Die Chance auf langfristige Anfallsfreiheit mit und ohne dauerhaften Einsatz anfallssupprimierender Medikamente (ASM) erhöht sich, wenn die Epilepsiedauer vor der Remission kurz war, nur ein oder zumindest wenige ASM vor dem Absetzen eingesetzt wurden, eine niedrige Anfallsfrequenz vor dem Absetzen bestand, keine fokalen Anfälle auftraten und keine epilepsietypischen Potenziale im EEG abgeleitet werden [2].

Besonders günstig ist die Prognose bei idiopathisch generalisierten Epilepsien (zumindest unter fortgesetzter ASM-Therapie) [3], da ab dem 70. Lebensjahr mehr als die Hälfte der Patientinnen und Patienten länger als 5 Jahre anfallsfrei sind [3, 4].

Andererseits wissen wir, dass die Prognose struktureller fokaler Epilepsien im Hinblick auf Anfallsfreiheit, von epilepsiechirurgischen Eingriffen einmal abgesehen, deutlich schlechter ist und je nach Ätiologie ggf. nur 3–11 % betragen kann [5].

Ein weiterer negativer Prädiktor ist die Zahl bereits eingesetzter ASM. Auch wenn nach internationaler Definition eine Epilepsie bereits als pharmakoresistent gilt, wenn 2 sachgerecht eingesetzte ASM nicht zu einer befriedigenden Anfallssituation führen [6], kann doch noch mit akzeptabler Wahrscheinlichkeit zumindest manchen Studien zufolge mit einem dritten bis fünften ASM dauerhafte Anfallsfreiheit erreicht werden; ab dem sechsten ASM bestehen praktisch keine realistischen Chancen auf Anfallsfreiheit mehr [7, 8]. Und doch: In einer früheren Publikation beschrieben wir einen Patienten, bei dem erst mit dem 14. ASM dauerhafte Anfallsfreiheit erzielt wurde [7]. Ob dies dann tatsächlich diesem ASM (Lacosamid) zu verdanken war oder eher einem ungewöhnlichen Spontanverlauf entsprach, ist die Frage, die immer gestellt werden sollte, wenn sich solch gleichermaßen Erfreuliches wie Unerwartetes ereignet.
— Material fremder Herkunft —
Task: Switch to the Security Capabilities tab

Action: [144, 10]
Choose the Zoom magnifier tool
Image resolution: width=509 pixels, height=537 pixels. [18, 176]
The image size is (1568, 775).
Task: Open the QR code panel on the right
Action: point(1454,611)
Die nachfolgend vorgestellten Fälle sollen dies verdeutlichen und zum Nachdenken über das Phänomen ungewöhnlicher Spontanverläufe anregen.

Kasuistiken

Fall 1

Bei der 1949 geborenen Patientin begann die Epilepsie im Alter von 10 Jahren mit tageszeitlich diffus auftretenden atonischen, tonischen, bilateral tonisch-klonischen und fokalen Anfällen mit Bewusstseinsstörung und Automatismen. Trotz intensiver Behandlungsversuche kam es wiederholt zu Status epileptici. Zur Klärung der Operabilität erfolgte 1976 eine letztlich erfolglose invasive präoperative Diagnostik in Zürich. Neben der Epilepsie besteht eine leichte kognitive Beeinträchtigung. Fortgesetzte häufige Anfälle führten zu multiplen Verletzungen einschließlich Frakturen und zwangen letztlich zum dauerhaften Tragen eines Schutzhelms und der optionalen Nutzung eines Rollstuhls. Bis 2008, als noch einmal eine umfangreiche stationäre Diagnostik und Behandlung erfolgte (Tab. 1), umfasste die medikamentöse Synopse Phenytoin, Primidon, Brom, Carbamazepin, Sultiam, Phenobarbital, Valproat, Lamotrigin, Zonisamid und Levetiracetam.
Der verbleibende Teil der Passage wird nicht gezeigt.